Stored data

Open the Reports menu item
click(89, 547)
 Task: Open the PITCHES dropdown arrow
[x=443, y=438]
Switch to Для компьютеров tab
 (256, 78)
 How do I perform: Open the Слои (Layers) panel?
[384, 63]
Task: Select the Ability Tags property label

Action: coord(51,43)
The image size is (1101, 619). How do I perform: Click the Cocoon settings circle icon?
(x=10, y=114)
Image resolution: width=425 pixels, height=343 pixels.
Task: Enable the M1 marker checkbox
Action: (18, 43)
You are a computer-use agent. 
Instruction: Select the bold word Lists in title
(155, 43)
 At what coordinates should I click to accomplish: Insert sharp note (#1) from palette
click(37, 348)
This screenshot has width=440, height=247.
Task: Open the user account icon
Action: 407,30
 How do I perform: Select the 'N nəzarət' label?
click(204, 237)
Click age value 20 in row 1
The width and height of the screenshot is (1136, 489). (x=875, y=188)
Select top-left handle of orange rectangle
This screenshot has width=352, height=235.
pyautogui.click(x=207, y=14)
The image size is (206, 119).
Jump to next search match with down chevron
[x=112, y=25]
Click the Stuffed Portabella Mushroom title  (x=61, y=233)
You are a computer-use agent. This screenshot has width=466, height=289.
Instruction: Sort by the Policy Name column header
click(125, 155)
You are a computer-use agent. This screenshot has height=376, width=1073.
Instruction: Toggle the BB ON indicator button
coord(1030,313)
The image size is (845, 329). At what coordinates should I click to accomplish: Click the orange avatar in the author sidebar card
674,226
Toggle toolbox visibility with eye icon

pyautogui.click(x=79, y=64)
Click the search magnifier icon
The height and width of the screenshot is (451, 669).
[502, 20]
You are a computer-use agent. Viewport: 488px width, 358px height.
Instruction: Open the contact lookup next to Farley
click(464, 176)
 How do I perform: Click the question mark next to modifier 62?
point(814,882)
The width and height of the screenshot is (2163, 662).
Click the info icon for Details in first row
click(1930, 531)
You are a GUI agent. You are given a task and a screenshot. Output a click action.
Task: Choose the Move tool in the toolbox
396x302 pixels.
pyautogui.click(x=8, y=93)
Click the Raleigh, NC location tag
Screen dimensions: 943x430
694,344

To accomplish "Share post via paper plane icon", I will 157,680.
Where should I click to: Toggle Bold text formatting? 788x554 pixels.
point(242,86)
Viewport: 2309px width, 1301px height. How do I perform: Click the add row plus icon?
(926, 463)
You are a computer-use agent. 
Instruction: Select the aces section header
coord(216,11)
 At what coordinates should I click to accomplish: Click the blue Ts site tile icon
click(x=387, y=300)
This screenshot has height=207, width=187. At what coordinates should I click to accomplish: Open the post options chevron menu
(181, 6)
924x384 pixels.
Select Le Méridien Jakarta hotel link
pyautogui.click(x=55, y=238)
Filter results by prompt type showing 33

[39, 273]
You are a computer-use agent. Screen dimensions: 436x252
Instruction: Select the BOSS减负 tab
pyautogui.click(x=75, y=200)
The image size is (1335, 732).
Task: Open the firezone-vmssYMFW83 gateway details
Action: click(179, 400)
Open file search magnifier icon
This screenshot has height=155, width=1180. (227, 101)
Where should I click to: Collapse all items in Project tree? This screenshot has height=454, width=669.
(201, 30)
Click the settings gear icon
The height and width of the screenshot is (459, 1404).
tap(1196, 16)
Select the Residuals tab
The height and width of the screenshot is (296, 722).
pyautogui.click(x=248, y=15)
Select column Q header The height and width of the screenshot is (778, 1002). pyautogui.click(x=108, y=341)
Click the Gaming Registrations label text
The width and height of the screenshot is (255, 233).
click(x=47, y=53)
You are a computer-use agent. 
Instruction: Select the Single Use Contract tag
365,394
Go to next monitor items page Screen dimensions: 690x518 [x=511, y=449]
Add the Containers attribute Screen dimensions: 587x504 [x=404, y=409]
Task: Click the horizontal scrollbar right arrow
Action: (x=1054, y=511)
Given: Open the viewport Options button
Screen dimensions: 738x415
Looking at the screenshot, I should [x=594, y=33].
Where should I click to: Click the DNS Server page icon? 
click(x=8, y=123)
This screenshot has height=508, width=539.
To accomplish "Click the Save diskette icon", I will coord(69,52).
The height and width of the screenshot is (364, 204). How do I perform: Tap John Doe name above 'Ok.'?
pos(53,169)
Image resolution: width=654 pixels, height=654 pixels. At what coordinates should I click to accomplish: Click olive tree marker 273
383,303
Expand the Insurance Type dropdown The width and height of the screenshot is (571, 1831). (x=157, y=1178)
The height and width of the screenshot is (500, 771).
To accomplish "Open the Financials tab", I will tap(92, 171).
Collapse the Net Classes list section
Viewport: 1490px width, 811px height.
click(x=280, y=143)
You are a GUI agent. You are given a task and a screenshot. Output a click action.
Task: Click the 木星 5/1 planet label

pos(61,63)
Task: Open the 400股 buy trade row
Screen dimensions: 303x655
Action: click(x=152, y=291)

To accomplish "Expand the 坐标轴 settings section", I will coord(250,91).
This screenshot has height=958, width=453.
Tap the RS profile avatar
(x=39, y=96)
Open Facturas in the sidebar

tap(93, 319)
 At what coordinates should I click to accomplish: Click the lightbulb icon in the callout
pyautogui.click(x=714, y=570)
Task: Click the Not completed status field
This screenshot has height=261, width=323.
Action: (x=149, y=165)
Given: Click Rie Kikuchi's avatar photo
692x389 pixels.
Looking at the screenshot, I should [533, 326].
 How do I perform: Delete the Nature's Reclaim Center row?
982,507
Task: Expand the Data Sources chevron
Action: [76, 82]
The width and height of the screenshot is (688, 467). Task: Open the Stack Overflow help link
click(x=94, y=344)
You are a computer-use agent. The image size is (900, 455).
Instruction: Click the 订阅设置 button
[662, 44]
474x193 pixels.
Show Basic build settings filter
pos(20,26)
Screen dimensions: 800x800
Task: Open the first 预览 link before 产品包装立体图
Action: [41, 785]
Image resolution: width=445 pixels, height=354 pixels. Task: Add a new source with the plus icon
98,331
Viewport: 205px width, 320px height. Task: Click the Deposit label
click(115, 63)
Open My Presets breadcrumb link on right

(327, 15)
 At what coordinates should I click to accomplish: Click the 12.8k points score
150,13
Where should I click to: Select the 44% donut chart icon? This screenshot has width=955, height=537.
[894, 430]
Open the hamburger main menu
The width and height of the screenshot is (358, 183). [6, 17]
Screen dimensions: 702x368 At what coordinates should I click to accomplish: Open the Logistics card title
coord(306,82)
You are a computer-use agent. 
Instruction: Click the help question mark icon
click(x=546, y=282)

Exercise description. Total lines with "will" in the records above: report that figure alone.

Exercise output. 4